## Dataset entries

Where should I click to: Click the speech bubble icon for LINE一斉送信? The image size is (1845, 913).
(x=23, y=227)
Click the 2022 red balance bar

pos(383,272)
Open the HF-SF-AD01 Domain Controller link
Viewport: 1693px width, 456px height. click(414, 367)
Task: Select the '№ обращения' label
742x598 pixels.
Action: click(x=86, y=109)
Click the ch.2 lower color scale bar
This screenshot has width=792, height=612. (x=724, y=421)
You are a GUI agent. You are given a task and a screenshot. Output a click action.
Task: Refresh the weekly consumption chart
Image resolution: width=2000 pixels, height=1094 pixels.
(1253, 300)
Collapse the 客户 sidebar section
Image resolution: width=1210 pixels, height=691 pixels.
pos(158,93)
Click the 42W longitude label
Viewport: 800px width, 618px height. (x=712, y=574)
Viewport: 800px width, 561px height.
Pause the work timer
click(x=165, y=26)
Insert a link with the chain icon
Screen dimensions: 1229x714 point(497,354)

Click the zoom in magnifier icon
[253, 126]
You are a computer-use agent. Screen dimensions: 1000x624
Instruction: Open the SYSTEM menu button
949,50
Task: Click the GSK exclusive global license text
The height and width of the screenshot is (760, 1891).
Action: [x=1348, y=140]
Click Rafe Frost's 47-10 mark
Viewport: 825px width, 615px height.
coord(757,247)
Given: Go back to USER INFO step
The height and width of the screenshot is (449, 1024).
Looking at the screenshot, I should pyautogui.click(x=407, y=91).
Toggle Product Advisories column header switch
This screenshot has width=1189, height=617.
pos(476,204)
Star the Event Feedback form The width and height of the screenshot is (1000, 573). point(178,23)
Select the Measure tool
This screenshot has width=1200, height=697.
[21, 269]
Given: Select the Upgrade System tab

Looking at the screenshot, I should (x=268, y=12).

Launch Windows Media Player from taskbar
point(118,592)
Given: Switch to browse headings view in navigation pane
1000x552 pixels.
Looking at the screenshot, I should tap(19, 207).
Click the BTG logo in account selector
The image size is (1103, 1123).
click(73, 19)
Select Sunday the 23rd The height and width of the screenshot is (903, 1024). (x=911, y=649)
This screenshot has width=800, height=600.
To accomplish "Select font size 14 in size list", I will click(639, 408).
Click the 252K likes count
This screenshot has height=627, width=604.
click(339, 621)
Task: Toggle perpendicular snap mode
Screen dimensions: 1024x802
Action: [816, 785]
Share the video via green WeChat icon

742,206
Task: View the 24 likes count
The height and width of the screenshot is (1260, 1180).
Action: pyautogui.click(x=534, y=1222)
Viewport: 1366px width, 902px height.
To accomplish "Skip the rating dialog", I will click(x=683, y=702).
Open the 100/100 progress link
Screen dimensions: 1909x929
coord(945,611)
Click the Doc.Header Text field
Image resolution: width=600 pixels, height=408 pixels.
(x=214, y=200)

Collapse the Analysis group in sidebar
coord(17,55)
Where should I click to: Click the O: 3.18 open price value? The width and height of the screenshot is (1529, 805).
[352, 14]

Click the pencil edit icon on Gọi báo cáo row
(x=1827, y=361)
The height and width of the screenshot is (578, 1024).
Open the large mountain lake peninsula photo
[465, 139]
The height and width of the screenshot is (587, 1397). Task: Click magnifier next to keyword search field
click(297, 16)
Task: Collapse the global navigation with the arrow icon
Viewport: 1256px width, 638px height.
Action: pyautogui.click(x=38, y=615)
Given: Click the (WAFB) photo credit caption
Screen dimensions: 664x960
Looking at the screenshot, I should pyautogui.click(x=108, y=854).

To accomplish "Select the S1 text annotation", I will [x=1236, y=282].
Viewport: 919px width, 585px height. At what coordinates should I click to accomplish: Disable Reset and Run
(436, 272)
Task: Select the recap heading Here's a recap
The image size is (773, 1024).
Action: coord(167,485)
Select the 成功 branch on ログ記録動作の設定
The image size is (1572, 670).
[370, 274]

## Brief
Transcribe each entry verbatim, leaving none out.

## Solution for this task
Where should I click to: Click the speech bubble icon for LINE一斉送信? The image size is (1845, 913).
(x=23, y=227)
Click the 2022 red balance bar

pos(383,272)
Open the HF-SF-AD01 Domain Controller link
Viewport: 1693px width, 456px height. click(414, 367)
Task: Select the '№ обращения' label
742x598 pixels.
Action: click(x=86, y=109)
Click the ch.2 lower color scale bar
This screenshot has width=792, height=612. (x=724, y=421)
You are a GUI agent. You are given a task and a screenshot. Output a click action.
Task: Refresh the weekly consumption chart
Image resolution: width=2000 pixels, height=1094 pixels.
(1253, 300)
Collapse the 客户 sidebar section
Image resolution: width=1210 pixels, height=691 pixels.
pos(158,93)
Click the 42W longitude label
Viewport: 800px width, 618px height. (x=712, y=574)
Viewport: 800px width, 561px height.
Pause the work timer
click(x=165, y=26)
Insert a link with the chain icon
Screen dimensions: 1229x714 point(497,354)

Click the zoom in magnifier icon
[253, 126]
You are a computer-use agent. Screen dimensions: 1000x624
Instruction: Open the SYSTEM menu button
949,50
Task: Click the GSK exclusive global license text
The height and width of the screenshot is (760, 1891).
Action: [x=1348, y=140]
Click Rafe Frost's 47-10 mark
Viewport: 825px width, 615px height.
coord(757,247)
Given: Go back to USER INFO step
The height and width of the screenshot is (449, 1024).
Looking at the screenshot, I should pyautogui.click(x=407, y=91).
Toggle Product Advisories column header switch
This screenshot has width=1189, height=617.
pos(476,204)
Star the Event Feedback form The width and height of the screenshot is (1000, 573). point(178,23)
Select the Measure tool
This screenshot has width=1200, height=697.
[21, 269]
Given: Select the Upgrade System tab

Looking at the screenshot, I should (x=268, y=12).

Launch Windows Media Player from taskbar
point(118,592)
Given: Switch to browse headings view in navigation pane
1000x552 pixels.
Looking at the screenshot, I should tap(19, 207).
Click the BTG logo in account selector
The image size is (1103, 1123).
click(73, 19)
Select Sunday the 23rd The height and width of the screenshot is (903, 1024). (x=911, y=649)
This screenshot has width=800, height=600.
To accomplish "Select font size 14 in size list", I will click(639, 408).
Click the 252K likes count
This screenshot has height=627, width=604.
click(339, 621)
Task: Toggle perpendicular snap mode
Screen dimensions: 1024x802
Action: [816, 785]
Share the video via green WeChat icon

742,206
Task: View the 24 likes count
The height and width of the screenshot is (1260, 1180).
Action: pyautogui.click(x=534, y=1222)
Viewport: 1366px width, 902px height.
To accomplish "Skip the rating dialog", I will click(x=683, y=702).
Open the 100/100 progress link
Screen dimensions: 1909x929
coord(945,611)
Click the Doc.Header Text field
Image resolution: width=600 pixels, height=408 pixels.
(x=214, y=200)

Collapse the Analysis group in sidebar
coord(17,55)
Where should I click to: Click the O: 3.18 open price value? The width and height of the screenshot is (1529, 805).
[352, 14]

Click the pencil edit icon on Gọi báo cáo row
(x=1827, y=361)
The height and width of the screenshot is (578, 1024).
Open the large mountain lake peninsula photo
[465, 139]
The height and width of the screenshot is (587, 1397). Task: Click magnifier next to keyword search field
click(297, 16)
Task: Collapse the global navigation with the arrow icon
Viewport: 1256px width, 638px height.
Action: pyautogui.click(x=38, y=615)
Given: Click the (WAFB) photo credit caption
Screen dimensions: 664x960
Looking at the screenshot, I should pyautogui.click(x=108, y=854).

To accomplish "Select the S1 text annotation", I will [x=1236, y=282].
Viewport: 919px width, 585px height. At what coordinates should I click to accomplish: Disable Reset and Run
(436, 272)
Task: Select the recap heading Here's a recap
The image size is (773, 1024).
Action: coord(167,485)
Select the 成功 branch on ログ記録動作の設定
The image size is (1572, 670).
[370, 274]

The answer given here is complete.